RECORD EXCERPTS section start
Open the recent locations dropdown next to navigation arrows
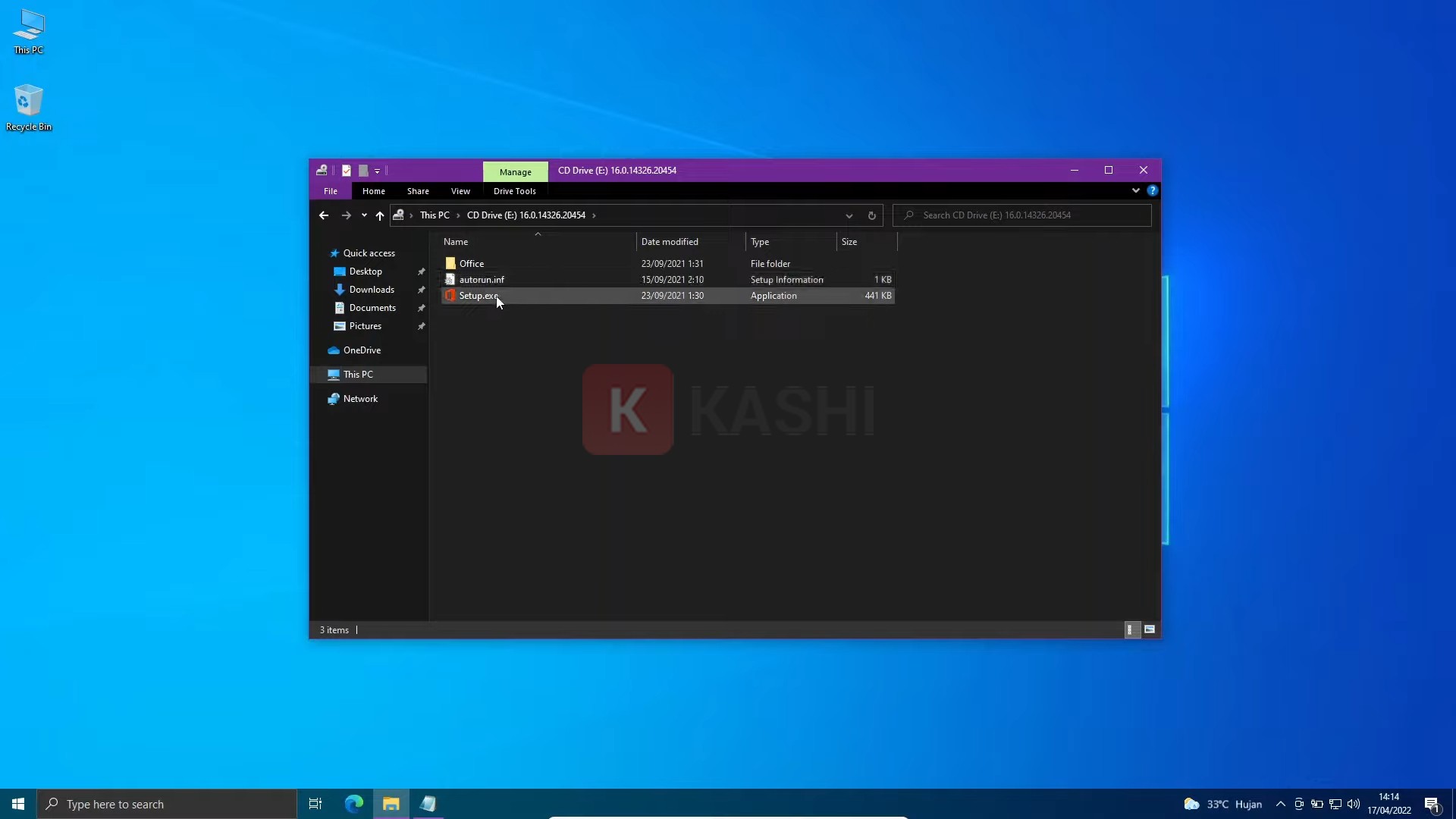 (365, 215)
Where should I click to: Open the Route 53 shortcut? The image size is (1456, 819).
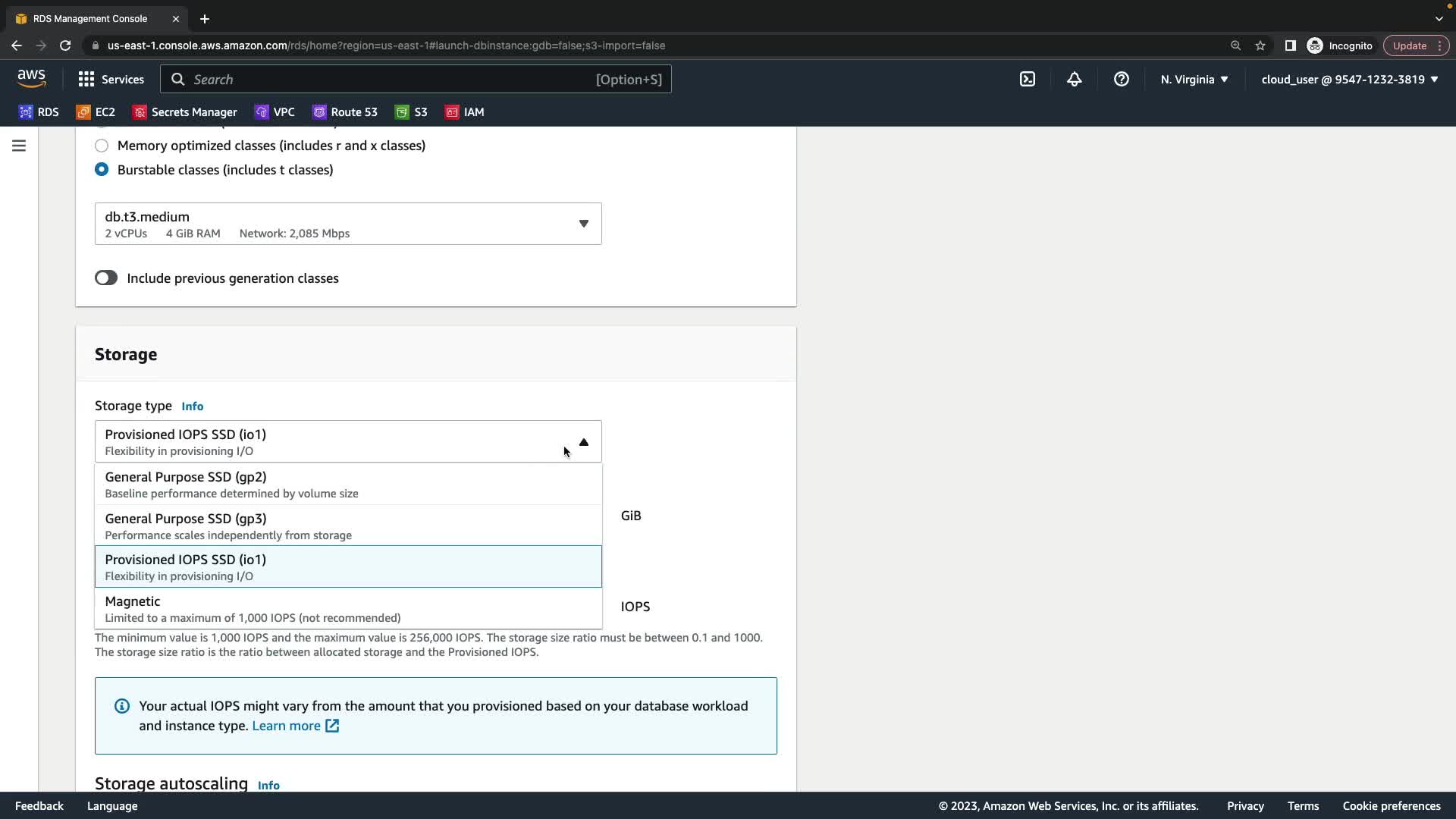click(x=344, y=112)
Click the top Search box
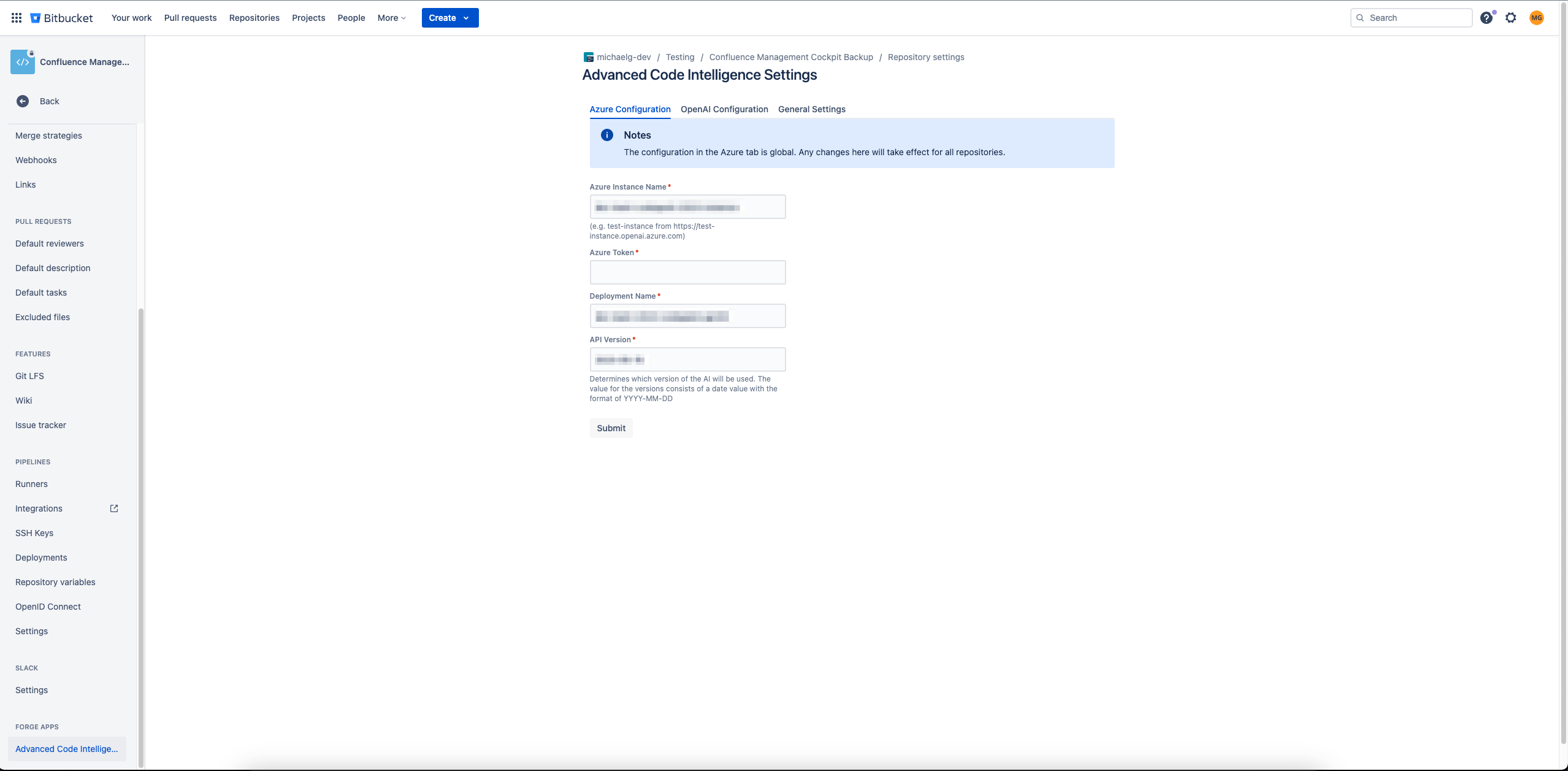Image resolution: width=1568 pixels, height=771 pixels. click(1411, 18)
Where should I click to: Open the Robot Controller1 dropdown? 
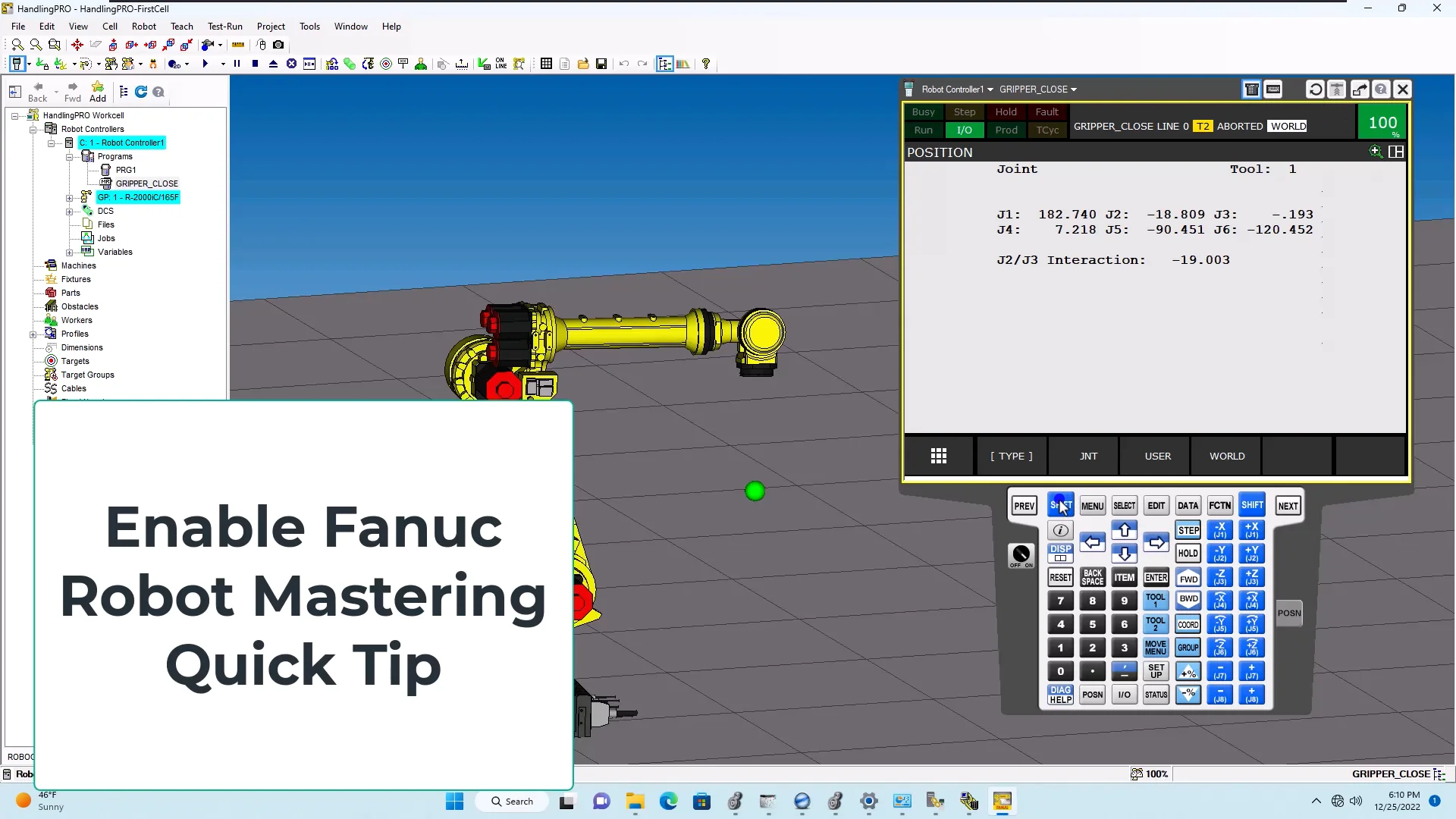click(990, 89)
RECORD EXCERPTS section end
• [EXERCISE]:
Only the lines from the one containing "Where should I click to: Open the Route" through the end of the records should be copied, exactly and with both ends included; the pictures should not.

• [SOLUTION FOR THIS EXERCISE]:
Where should I click to: Open the Route 53 shortcut? The image size is (1456, 819).
click(x=344, y=112)
Click the top Search box
Image resolution: width=1568 pixels, height=771 pixels. click(1411, 18)
Where should I click to: Open the Robot Controller1 dropdown? 
click(990, 89)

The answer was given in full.